Every innovation in flight has come at the expense of food. Economy class, which arrived in the 50s, meant stuffing more people into less space, which eventually resulted in compromising kitchens for more seats. More seats demanded more meals, making five-star dining unfeasible (and awkward). Airlines that first employed on-board chefs contracted out meal-making to less costly companies.

Food prepared in advance came with new demands: it had to be produced quickly, en masse, easily frozen or refrigerated, even more easily reheated, adaptable to many diets, and much further down the list, agreeable to the taste buds. People were flying for the ride, not the meal, so why put such disproportionate effort, and money, into gourmet food?

Science picks it up from there. A series of studies explain today’s food, and why your in-flight standards differ from what you’d expect in a normal restaurant.
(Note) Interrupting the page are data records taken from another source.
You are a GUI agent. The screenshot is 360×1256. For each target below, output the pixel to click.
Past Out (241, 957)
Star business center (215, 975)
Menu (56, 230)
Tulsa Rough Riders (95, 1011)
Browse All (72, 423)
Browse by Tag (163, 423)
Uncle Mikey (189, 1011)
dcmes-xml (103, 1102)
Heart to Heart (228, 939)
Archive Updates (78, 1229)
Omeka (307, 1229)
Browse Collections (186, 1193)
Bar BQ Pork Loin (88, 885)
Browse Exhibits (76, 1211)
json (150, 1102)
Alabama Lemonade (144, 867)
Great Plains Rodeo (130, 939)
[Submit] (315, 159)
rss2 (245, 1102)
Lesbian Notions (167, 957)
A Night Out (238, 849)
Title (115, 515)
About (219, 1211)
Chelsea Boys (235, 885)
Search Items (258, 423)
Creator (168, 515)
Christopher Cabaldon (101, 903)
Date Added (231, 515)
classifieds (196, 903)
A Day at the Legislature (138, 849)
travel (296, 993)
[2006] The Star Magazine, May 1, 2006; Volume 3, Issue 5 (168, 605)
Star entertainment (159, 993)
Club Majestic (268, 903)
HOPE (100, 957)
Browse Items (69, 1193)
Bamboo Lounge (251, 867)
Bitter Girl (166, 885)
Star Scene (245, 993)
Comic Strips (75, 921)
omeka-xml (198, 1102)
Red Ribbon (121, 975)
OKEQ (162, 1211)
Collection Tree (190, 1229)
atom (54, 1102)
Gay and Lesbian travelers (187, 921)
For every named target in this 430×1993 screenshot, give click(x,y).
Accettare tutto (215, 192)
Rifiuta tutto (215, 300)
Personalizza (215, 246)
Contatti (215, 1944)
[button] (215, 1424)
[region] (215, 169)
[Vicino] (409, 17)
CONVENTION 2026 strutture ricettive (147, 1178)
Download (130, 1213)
Cabin pressurization does strange things to us. It mutes our taste. And according to research, white noise, like the roar of a jet engine, makes things seem less sweet. When flying at 35,000 feet, even if the cabin is pressurized, low humidity can dry out your nose, reducing sensations of taste. If you’ve ever wondered why each meat item on a plane is bathed in gooey sauce, it’s to solve that moisture problem. If you were to serve a nice breast of chicken, which you can do on board, within a minute or two, the chicken would be like sawdust, as Guillaume de Syon, a historian who has studied airline food, told the Atlantic last year.

But there’s a loophole to all this. If you’ve ever drank tomato juice on an airplane but not on the ground, that’s because of a strange anomaly. “All those travelers who order a Bloody Mary after the seat belt sign has been turned off have figured out intuitively what scientists are only now slowly coming to recognize empirically,” a team of British researchers speculated last year.
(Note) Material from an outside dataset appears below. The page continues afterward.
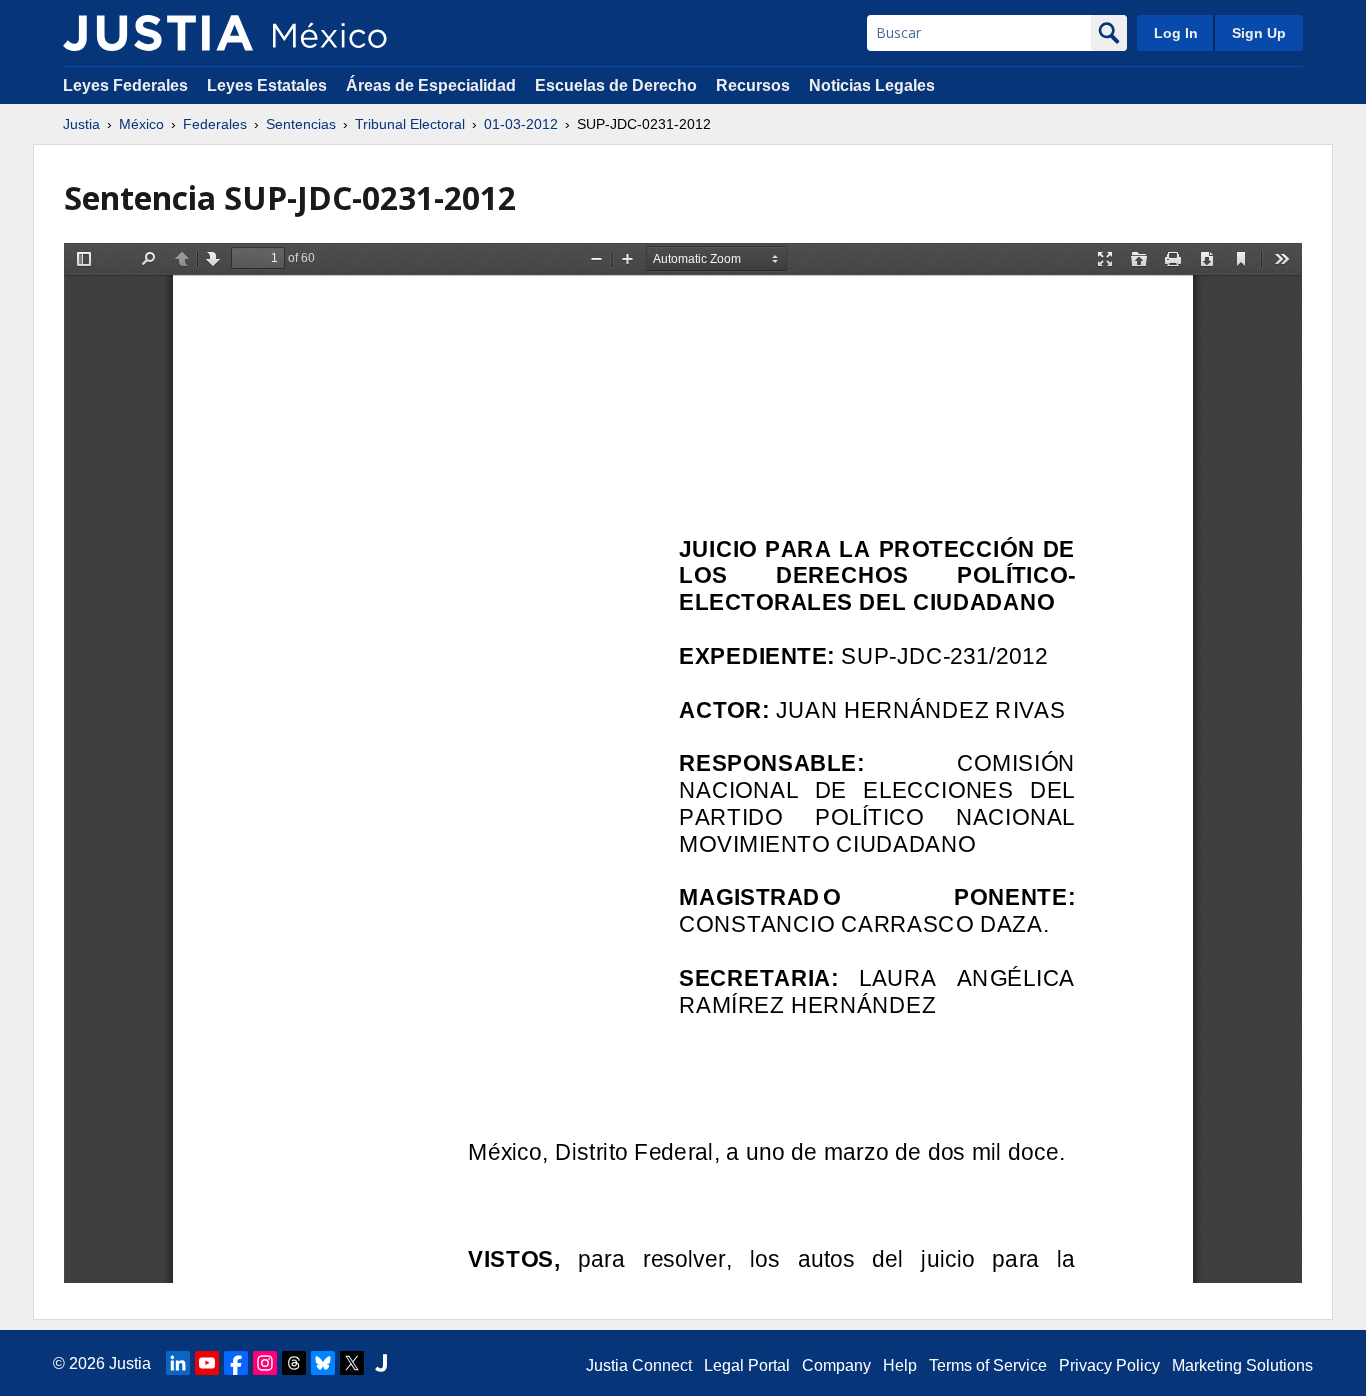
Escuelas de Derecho (616, 85)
Unlike your normal taste sensations—sweet, salty, sour, and bitter—the fifth taste, umami, appears to be immune to those in-flight inhibitors. Even amid loud noise and low pressure, your tongue can still taste the savory flavors in foods like tomatoes, carrots, mushrooms, and potatoes. It’s not subtle, either. Lufthansa, the German airline, commissioned its own research last year after noticing passengers ordered as much tomato juice as beer. Its harsh acidic taste is masked, while its savory qualities are unchanged.
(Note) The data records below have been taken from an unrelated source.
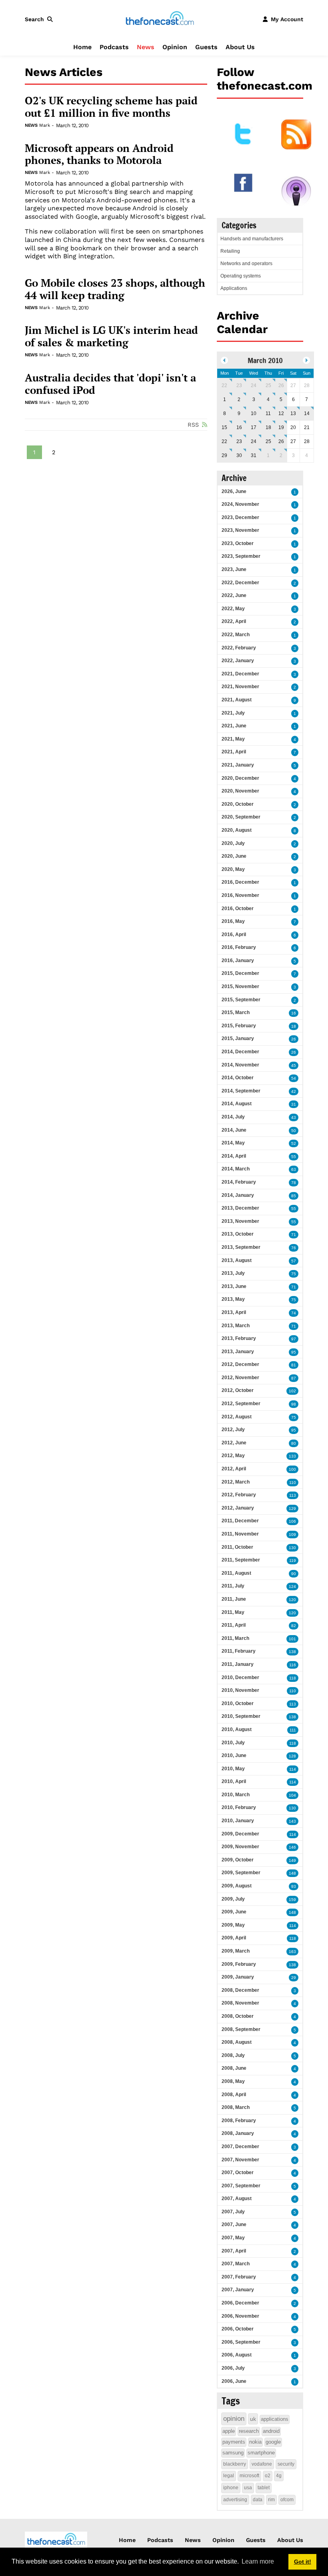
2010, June (234, 1755)
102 (292, 1391)
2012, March (236, 1482)
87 (293, 1378)
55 (293, 1156)
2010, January (238, 1820)
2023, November (240, 530)
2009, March (236, 1951)
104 (292, 1795)
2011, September (241, 1560)
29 (224, 455)
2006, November (240, 2316)
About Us (240, 47)
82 (293, 1625)
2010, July (233, 1742)
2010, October (238, 1703)
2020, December (240, 778)
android (271, 2431)
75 (293, 1274)
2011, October (237, 1547)
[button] (40, 19)
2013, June (234, 1286)
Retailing (230, 251)
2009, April (234, 1938)
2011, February (239, 1651)
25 (268, 385)
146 (292, 1847)
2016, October (238, 908)
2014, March (236, 1169)
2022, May (233, 608)
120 (292, 1600)
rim (271, 2499)
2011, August (236, 1573)
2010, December (240, 1677)
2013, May (233, 1299)
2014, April (234, 1156)
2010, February (239, 1807)
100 (292, 1469)
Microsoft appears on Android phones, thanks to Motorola (99, 154)
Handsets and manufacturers (251, 239)
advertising (235, 2499)
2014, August (237, 1103)
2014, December (240, 1051)
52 (293, 1143)
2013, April (234, 1312)
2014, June (234, 1130)
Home (82, 47)
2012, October (238, 1390)
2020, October (238, 804)
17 (253, 427)
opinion (233, 2418)
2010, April (234, 1781)
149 (292, 1860)
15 (224, 427)
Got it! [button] (302, 2561)
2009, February (239, 1964)
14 (307, 413)
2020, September (241, 817)
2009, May (233, 1925)
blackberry (234, 2464)
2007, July (233, 2212)
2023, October (238, 543)
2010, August (237, 1729)
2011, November (240, 1534)
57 (293, 1261)
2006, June (234, 2381)
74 (293, 1313)
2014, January (238, 1195)
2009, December (240, 1834)
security (286, 2464)
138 (292, 1651)
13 (293, 413)
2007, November (240, 2160)
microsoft (249, 2475)
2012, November (240, 1377)
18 (268, 427)
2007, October (238, 2172)
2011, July (233, 1586)
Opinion (174, 47)
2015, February (239, 1025)
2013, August (237, 1260)
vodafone (262, 2464)
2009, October (238, 1860)
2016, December (240, 882)
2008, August (237, 2042)
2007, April (234, 2251)
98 (293, 1404)
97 (293, 1339)
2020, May (233, 869)
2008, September (241, 2029)
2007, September (241, 2186)
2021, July (233, 713)
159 (292, 1899)
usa (248, 2487)
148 (292, 1873)
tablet (264, 2487)
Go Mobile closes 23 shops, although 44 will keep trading (115, 289)
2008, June (234, 2068)
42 (293, 1091)
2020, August (237, 830)
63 (293, 1169)
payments (233, 2442)
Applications (233, 288)
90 (293, 1574)
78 (293, 1182)
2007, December (240, 2146)
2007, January (238, 2289)
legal (228, 2475)
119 (292, 1560)
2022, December (240, 582)
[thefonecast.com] (159, 19)
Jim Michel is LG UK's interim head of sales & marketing (111, 336)
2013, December (240, 1208)
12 (281, 413)
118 (292, 1678)
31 (253, 455)
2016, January (238, 960)
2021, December (240, 674)
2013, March (236, 1325)
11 (268, 413)
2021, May (233, 739)
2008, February (239, 2120)
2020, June (234, 856)
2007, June (234, 2224)
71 (293, 1234)
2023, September (241, 556)
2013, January (238, 1351)
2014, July (233, 1117)
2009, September (241, 1872)
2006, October (238, 2329)
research (249, 2431)
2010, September (241, 1716)
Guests (206, 47)
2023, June (234, 569)
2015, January (238, 1038)
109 (292, 1534)
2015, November (240, 986)
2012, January (238, 1508)
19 (281, 427)
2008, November (240, 2003)
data (257, 2499)
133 (292, 1456)
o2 (267, 2475)
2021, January (238, 765)
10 (253, 413)
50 (293, 1130)
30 (239, 455)
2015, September (241, 999)
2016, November (240, 895)
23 (239, 385)
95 (293, 1352)
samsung (233, 2453)
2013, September (241, 1247)
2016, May (233, 921)
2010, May (233, 1768)
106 (292, 1521)
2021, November (240, 686)
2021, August (237, 700)
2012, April (234, 1469)
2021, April (234, 752)
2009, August (237, 1886)
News (145, 47)
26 (281, 385)
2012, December (240, 1364)
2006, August (237, 2355)
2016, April (234, 934)
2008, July (233, 2055)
The primary question is whether findings like this will change airline food of the future. Although most U.S. domestic carriers transitioned to for-purchase food wrapped in plastic—again, that moisture problem—many overseas flights still serve full meals. Professional chefs are at work trying to make them more tasty, particularly for high-end fliers. It’s possible that tomorrow’s airline meals will be heavy in umami foods, none more pronounced than tomatoes. Once that’s decided, however, finding them fresh, and serving them fresh, will be the next problem to solve.